* Given passage *
------------------------------------------------------------------------

The lobby of the Galilee Medical Center in northern Israel is mostly empty and silent. The roar of warplanes and intermittent thunder of artillery replaced the sounds of doctors, orderlies and patients at this major hospital near the Lebanese border.
Almost all hospital staff and patients went into hiding.
To reach the hospital's nerve center these days requires navigating 15-foot-high concrete barricades and multiple armored doors, then descending several floors into a labyrinthine underground complex.
That's where thousands of patients and hospital workers have been for the past six months as attacks have intensified between Israeli forces and Hezbollah, the powerful Iranian-backed militia in Lebanon, just six miles to the north.
The underground operation at the Galilee Medical Center in Nahariya is one of the most striking examples of how life in northern Israel has been disrupted since Hezbollah began launching almost daily attacks against the Israeli army in October, in solidarity with Hamas, the Iranian-backed group that led the attack on southern Israel that month.
The fire across the border has prompted tens of thousands of Israelis to evacuate cities, villages and schools and forced factories and businesses to close. On the Lebanese side of the border, tens of thousands more have abandoned their homes.
The hospital had been preparing for such a scenario for years, given its proximity to one of the region's most unstable borders.
“We knew this moment was coming, we just didn't know when,” said Dr. Masad Barhoum, the hospital's director general, in an interview last week.
Hours after the Hamas-led attack on October 7, staff members at the Galilee Medical Center feared that Hezbollah might stage a similar attack. Even before the government issued evacuation orders, hospital leaders decided to move most of the sprawling complex to a backup underground annex. They reduced the hospital's capacity from 775 beds to 30% in case it suddenly needed to accommodate waves of new trauma patients.
“It is our duty to protect the people here,” Dr. Barhoum said. “This is what I have been preparing my whole life.”
The hospital's massive internal medicine department is now empty, its wide, neon-lit corridors shrouded in silence. In the department's current location below ground, the hum of hospital machinery mixes with the beeps of golf carts carrying supplies through narrow tunnels that open into the hospital parking lot, offering the only hint of sunlight.

------------------------------------------------------------------------

* Exercise tasks *
1) Answer these questions from the article on the Galilee Medical Center:
(a) How far north of the hospital is Hezbollah located?
(b) Who is the hospital's director general?
(c) How many beds did the hospital have before its capacity was reduced?
2) Carry on the article about the Galilee Medical Center's underground operation, starting after its final sentence.
The lines after this point have nothing to do with the article on the Galilee Medical Center.

* Data excerpt *

------------------------------------------------------------------------

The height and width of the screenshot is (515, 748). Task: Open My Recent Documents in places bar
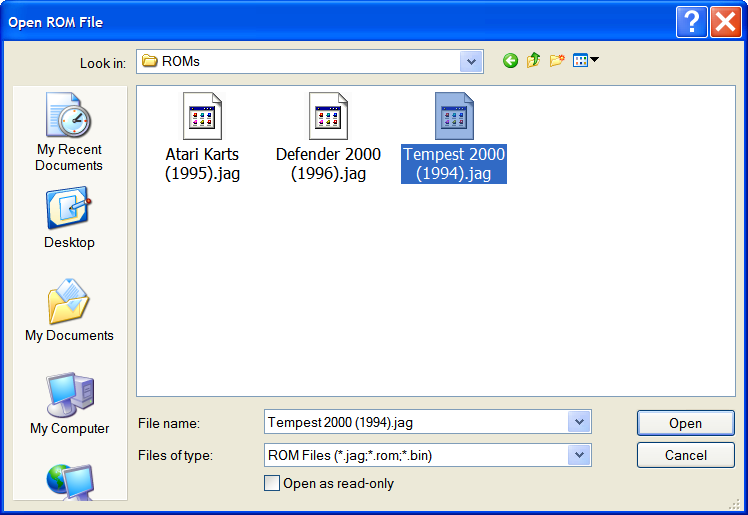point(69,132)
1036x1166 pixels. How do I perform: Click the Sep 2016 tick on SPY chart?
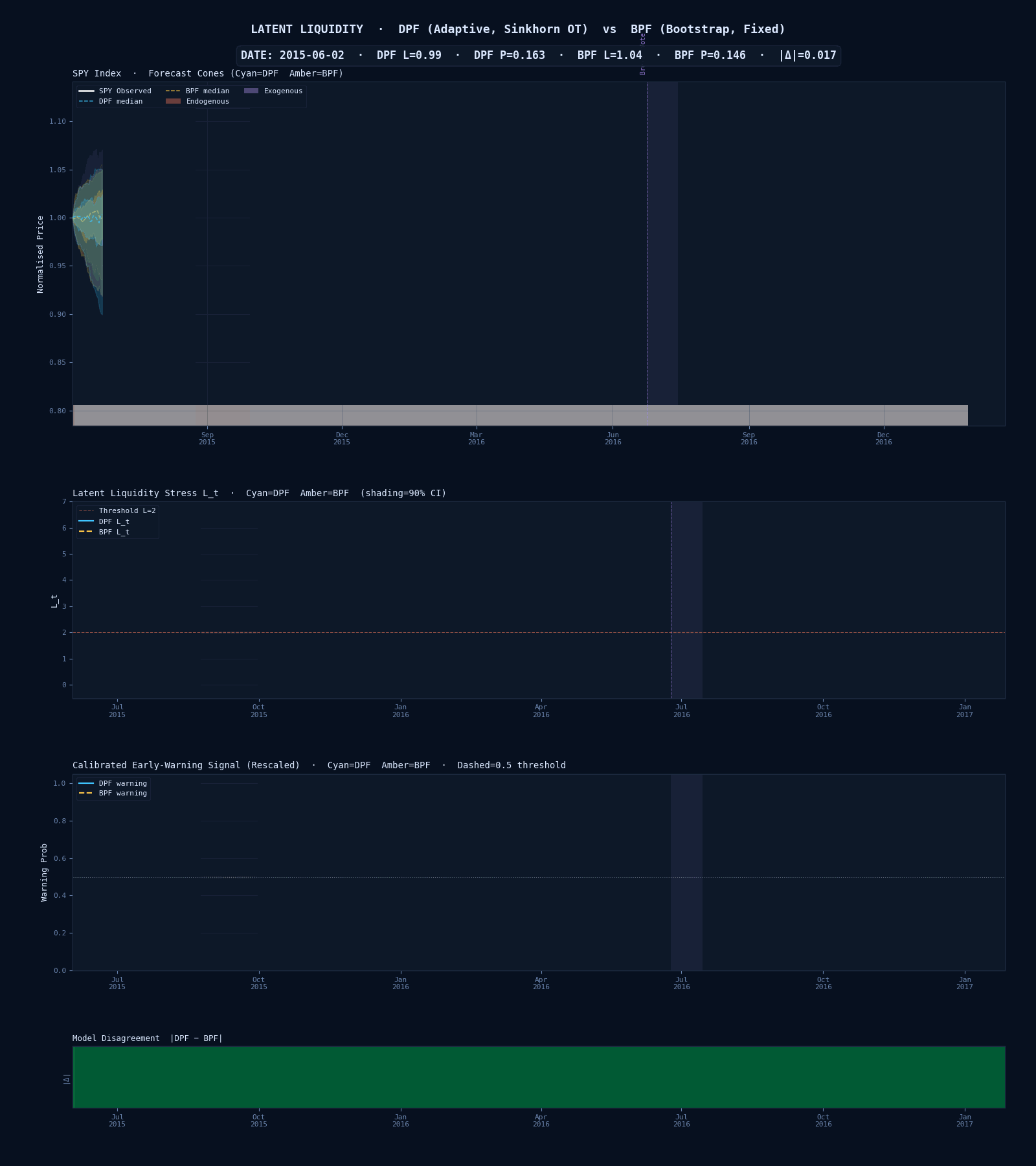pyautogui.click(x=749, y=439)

------------------------------------------------------------------------

* Solved problems *
1)
(a) Six miles
(b) Dr. Masad Barhoum
(c) 775

2)
Patients lie in beds separated by movable curtains in a maze of corridors. Visitors sit on plastic chairs in a makeshift waiting room, as the space is too crowded for everyone to have a bedside visit. Pipes and cables running across the ceiling give the space the feel of an engine room.
In the neonatal intensive care unit, new parents in protective gowns huddle to bottle-feed their baby in a dimly lit room. Doctors perform a procedure on another little patient a few meters away.
The neonatal unit was the first to move underground on Oct. 7, said Dr. Vered Fleisher Sheffer, director of the unit.
“Even though everyone feels safer here,” he said, “it's a challenge because we are human beings and now we have to stay underground.”
His unit also went underground in 2006, during Israel's last all-out war against Hezbollah: Dr. Fleisher Sheffer remembers going to the hospital along barren streets as air-raid sirens sounded. One day a rocket hit the ophthalmology department, but patients had already been moved, hospital officials said.
That war lasted just over a month and in the following years the threat from Hezbollah was less felt. October 7th changed that.
The day before New York Times reporters visited the hospital, a Hezbollah attack hit a nearby Bedouin village, wounding 17 soldiers and two civilians. The wounded were taken to the hospital's intensive care unit, where one of the soldiers died on Sunday.
“These are our neighbors,” said Dr. Fleisher Sheffer, referring to Hezbollah militants. “It's not like they're going anywhere, and neither are we.”